** Opening Material to process block **

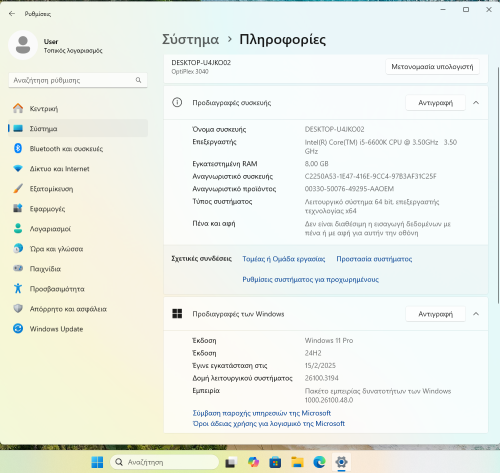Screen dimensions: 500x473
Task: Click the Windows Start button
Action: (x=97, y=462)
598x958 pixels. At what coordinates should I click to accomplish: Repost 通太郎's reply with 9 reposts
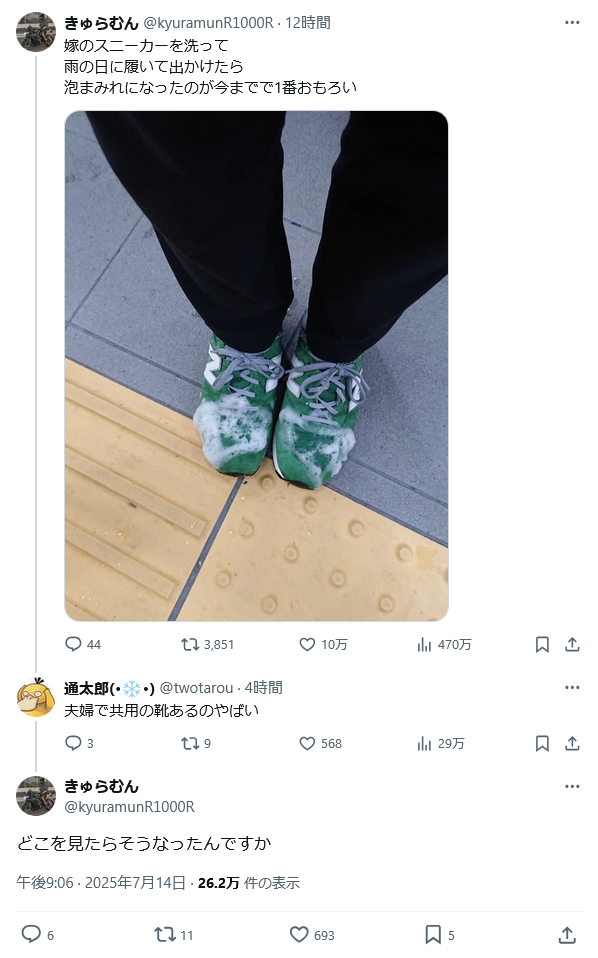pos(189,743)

** Closing Material to process block **

**What this task involves:** Starting at the line where "598x958 pixels. At" appears, restate every line through the end of the records above exactly, but omit the pictures.

**Task result:**
598x958 pixels. At what coordinates should I click to accomplish: Repost 通太郎's reply with 9 reposts
pos(189,743)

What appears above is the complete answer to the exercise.